What is asked
Please identify each line in the material below that contains the word "reveal" and copy those lines in full.

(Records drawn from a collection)
━━━━━━━━━━
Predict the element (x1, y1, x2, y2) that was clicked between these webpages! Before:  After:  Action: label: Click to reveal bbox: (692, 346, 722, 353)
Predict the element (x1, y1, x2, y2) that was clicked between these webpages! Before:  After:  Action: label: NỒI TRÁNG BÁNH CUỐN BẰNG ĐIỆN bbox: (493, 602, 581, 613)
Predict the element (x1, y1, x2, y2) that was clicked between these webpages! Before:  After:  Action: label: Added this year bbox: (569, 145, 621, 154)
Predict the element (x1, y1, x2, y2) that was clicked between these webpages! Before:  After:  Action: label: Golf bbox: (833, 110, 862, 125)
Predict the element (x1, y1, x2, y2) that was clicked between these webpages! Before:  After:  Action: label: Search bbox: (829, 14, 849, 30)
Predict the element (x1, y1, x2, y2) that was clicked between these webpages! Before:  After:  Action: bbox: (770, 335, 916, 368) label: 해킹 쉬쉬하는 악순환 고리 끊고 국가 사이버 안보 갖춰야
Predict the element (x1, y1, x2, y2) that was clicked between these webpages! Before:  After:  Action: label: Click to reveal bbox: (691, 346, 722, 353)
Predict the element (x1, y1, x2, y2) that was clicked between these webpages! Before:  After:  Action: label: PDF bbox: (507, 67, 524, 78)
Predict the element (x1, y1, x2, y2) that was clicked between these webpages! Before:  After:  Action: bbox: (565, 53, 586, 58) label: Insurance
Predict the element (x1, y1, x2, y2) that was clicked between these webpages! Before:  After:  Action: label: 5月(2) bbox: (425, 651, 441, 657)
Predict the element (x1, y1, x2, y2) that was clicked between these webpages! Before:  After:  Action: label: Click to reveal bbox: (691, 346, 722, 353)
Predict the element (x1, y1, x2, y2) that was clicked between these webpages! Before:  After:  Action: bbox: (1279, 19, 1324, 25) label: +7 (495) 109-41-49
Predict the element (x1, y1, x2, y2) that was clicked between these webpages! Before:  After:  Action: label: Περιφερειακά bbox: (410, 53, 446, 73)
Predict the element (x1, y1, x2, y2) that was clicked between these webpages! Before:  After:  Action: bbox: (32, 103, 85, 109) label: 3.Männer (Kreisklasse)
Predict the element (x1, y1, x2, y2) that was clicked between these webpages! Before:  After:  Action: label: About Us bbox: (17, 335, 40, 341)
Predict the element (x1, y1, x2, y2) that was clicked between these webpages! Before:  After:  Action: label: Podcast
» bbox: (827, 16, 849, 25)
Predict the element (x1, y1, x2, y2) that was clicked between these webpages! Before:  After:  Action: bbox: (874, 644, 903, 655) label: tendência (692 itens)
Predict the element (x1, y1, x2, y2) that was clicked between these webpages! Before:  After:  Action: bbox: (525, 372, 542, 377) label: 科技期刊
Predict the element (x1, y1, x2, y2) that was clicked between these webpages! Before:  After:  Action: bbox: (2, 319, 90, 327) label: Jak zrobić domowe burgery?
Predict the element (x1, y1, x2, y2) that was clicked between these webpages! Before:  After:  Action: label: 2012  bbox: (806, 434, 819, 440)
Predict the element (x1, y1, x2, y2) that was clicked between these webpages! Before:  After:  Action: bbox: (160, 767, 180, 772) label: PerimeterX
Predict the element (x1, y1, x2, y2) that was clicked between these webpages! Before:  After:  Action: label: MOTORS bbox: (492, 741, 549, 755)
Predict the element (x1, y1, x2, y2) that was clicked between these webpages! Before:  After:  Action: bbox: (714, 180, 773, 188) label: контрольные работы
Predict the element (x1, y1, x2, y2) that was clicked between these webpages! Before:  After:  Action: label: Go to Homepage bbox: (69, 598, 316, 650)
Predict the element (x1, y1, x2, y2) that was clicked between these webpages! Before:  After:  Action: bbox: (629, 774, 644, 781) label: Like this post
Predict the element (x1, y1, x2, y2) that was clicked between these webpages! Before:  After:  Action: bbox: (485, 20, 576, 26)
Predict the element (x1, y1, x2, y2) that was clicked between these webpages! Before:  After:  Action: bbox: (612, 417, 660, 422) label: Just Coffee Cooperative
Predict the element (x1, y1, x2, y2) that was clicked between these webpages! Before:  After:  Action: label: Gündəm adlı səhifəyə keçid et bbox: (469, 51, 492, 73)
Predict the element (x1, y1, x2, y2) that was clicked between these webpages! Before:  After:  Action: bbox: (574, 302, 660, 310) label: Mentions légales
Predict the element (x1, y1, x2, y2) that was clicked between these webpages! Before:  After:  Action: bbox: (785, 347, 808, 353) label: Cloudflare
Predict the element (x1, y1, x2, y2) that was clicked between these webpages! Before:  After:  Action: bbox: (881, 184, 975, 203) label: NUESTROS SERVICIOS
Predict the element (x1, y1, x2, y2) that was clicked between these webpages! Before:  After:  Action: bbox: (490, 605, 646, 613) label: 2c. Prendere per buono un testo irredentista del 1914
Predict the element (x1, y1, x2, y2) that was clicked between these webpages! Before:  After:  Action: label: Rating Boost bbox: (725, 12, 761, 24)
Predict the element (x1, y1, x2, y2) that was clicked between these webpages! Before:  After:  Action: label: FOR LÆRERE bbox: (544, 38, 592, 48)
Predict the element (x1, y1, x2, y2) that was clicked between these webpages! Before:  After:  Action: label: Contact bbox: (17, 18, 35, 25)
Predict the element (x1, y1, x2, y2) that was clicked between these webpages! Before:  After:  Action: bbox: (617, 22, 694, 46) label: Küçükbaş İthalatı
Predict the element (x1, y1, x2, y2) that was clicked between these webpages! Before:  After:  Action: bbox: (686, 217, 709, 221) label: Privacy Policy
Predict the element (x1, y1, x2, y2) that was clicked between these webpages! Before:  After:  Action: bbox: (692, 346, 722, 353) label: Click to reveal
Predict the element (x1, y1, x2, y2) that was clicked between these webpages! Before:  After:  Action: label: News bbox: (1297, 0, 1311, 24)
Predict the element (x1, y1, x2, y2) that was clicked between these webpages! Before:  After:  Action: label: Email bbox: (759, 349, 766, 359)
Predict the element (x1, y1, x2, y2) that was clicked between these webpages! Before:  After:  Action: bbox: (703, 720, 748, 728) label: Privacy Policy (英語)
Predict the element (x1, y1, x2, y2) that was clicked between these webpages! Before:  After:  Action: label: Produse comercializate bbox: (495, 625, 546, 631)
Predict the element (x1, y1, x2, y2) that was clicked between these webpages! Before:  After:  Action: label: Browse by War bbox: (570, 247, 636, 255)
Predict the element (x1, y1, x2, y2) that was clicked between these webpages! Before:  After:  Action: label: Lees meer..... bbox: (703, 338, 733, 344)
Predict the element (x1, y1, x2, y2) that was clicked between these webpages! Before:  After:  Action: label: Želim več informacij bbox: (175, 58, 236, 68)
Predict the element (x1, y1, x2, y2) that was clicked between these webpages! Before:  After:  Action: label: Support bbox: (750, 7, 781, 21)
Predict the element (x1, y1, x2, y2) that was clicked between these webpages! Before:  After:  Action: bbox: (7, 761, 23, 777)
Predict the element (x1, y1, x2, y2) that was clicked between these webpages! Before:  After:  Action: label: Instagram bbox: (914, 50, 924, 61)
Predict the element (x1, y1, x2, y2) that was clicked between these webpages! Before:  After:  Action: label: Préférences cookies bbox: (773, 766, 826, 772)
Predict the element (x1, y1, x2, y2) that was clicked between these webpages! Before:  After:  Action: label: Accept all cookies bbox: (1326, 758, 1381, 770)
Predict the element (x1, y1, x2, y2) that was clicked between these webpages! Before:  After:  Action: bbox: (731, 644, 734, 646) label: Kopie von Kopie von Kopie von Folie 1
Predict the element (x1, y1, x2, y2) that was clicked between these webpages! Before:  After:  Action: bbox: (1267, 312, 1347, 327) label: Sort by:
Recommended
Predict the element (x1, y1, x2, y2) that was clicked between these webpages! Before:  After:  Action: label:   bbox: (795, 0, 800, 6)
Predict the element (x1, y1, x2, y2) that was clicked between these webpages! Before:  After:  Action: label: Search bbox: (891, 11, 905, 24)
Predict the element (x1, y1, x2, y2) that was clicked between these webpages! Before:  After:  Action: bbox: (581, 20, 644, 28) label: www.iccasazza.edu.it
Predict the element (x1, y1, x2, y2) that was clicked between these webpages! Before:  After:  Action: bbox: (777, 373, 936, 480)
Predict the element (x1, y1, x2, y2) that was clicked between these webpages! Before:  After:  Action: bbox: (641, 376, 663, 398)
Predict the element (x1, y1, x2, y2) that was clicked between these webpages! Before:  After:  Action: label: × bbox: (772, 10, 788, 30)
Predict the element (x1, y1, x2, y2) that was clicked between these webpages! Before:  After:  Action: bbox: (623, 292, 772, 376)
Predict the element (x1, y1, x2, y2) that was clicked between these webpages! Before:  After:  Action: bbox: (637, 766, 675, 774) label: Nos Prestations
━━━━━━━━━━
Result for this exercise
Predict the element (x1, y1, x2, y2) that was clicked between these webpages! Before:  After:  Action: label: Click to reveal bbox: (692, 346, 722, 353)
Predict the element (x1, y1, x2, y2) that was clicked between these webpages! Before:  After:  Action: label: Click to reveal bbox: (691, 346, 722, 353)
Predict the element (x1, y1, x2, y2) that was clicked between these webpages! Before:  After:  Action: label: Click to reveal bbox: (691, 346, 722, 353)
Predict the element (x1, y1, x2, y2) that was clicked between these webpages! Before:  After:  Action: bbox: (692, 346, 722, 353) label: Click to reveal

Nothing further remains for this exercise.